What Is the Magnitude of the Electric Field at One Electron Due to the Other?
Learning Objectives
By the cease of this section, yous will exist able to:
- Draw a force field and calculate the strength of an electric field due to a point accuse.
- Calculate the force exerted on a exam charge by an electric field.
- Explain the relationship betwixt electrical force (F) on a test charge and electrical field force (E).
Contact forces, such every bit between a baseball and a bat, are explained on the pocket-size scale by the interaction of the charges in atoms and molecules in close proximity. They collaborate through forces that include the Coulomb forcefulness. Activity at a distance is a strength between objects that are not close enough for their atoms to "touch." That is, they are separated by more a few diminutive diameters.

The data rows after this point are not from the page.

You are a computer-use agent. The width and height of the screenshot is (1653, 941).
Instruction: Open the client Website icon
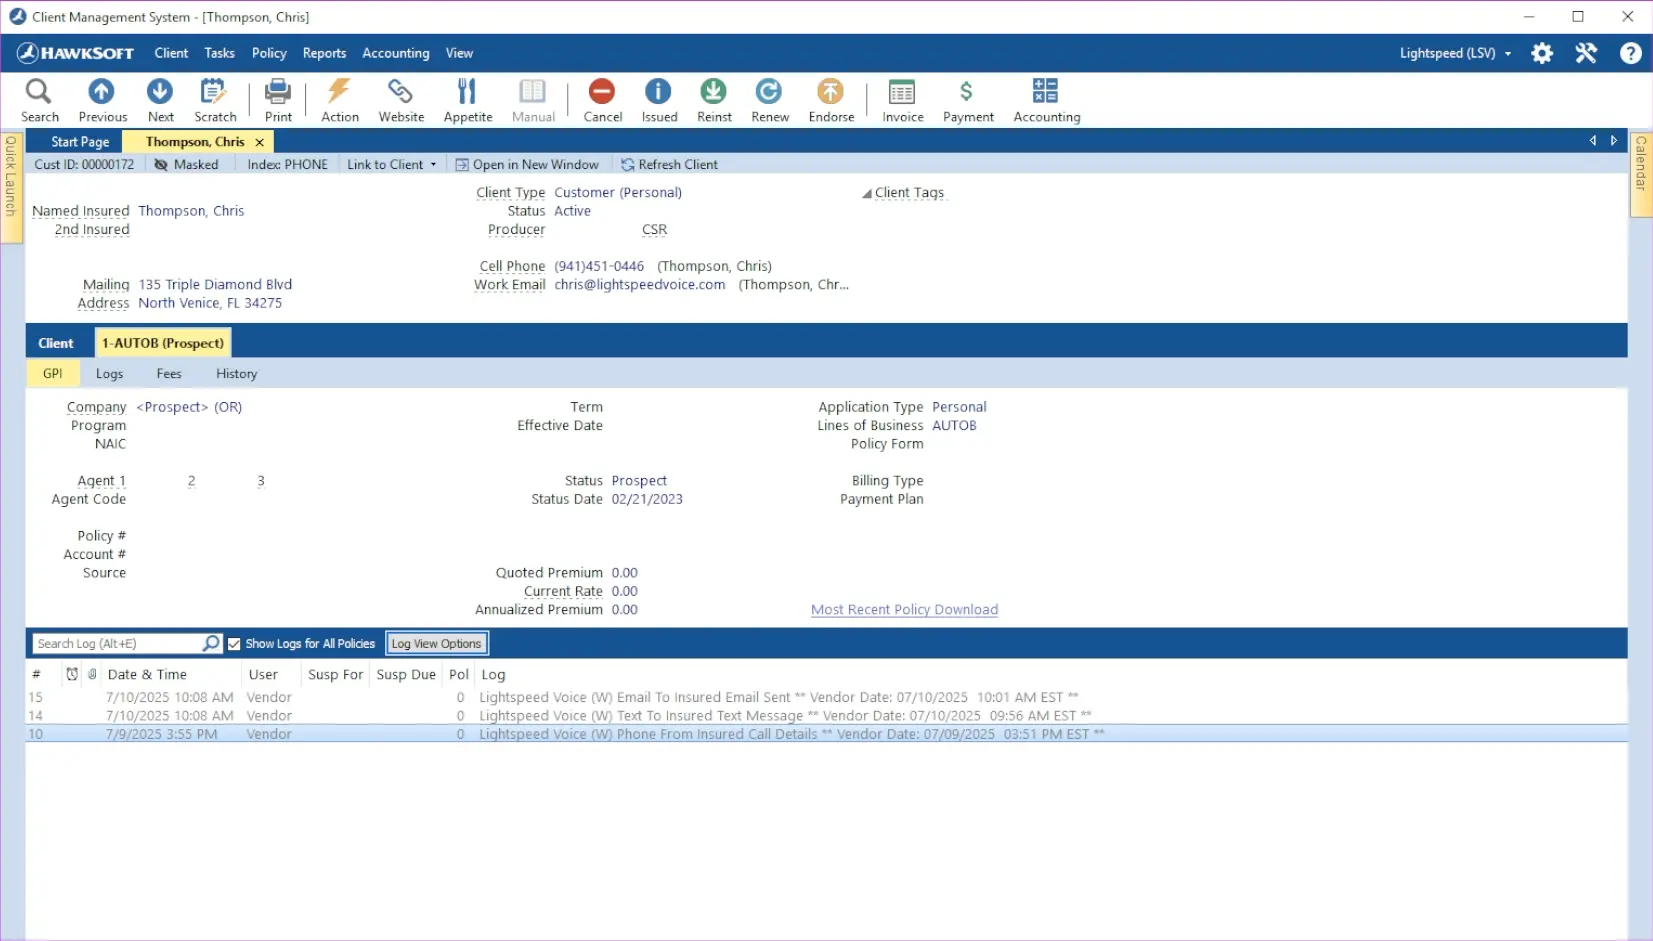[x=401, y=99]
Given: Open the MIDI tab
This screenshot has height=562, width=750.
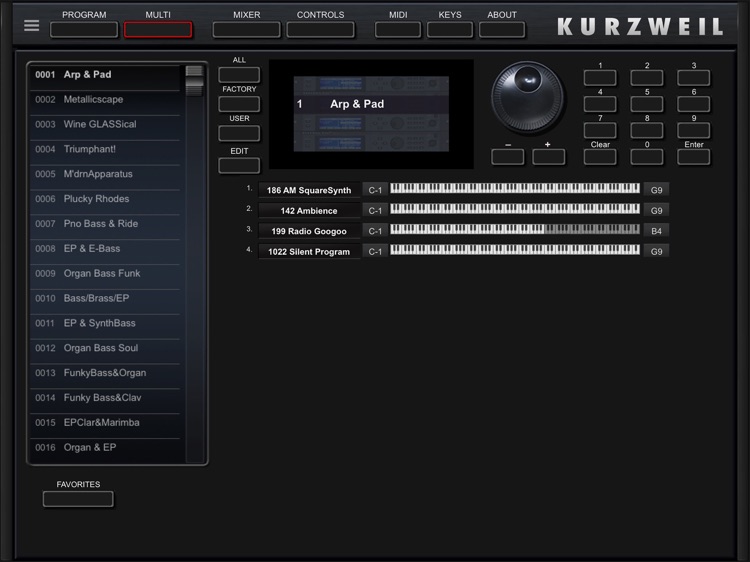Looking at the screenshot, I should pyautogui.click(x=397, y=29).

For instance, a charged prophylactic comb attracts neutral bits of paper from a altitude via the Coulomb force. It is very useful to remember of an object being surrounded in space by a force field. The force field carries the force to another object (called a examination object) some altitude away.
Concept of a Field
A field is a way of conceptualizing and mapping the force that surrounds whatsoever object and acts on another object at a distance without credible concrete connection. For example, the gravitational field surrounding the earth (and all other masses) represents the gravitational force that would exist experienced if another mass were placed at a given point within the field.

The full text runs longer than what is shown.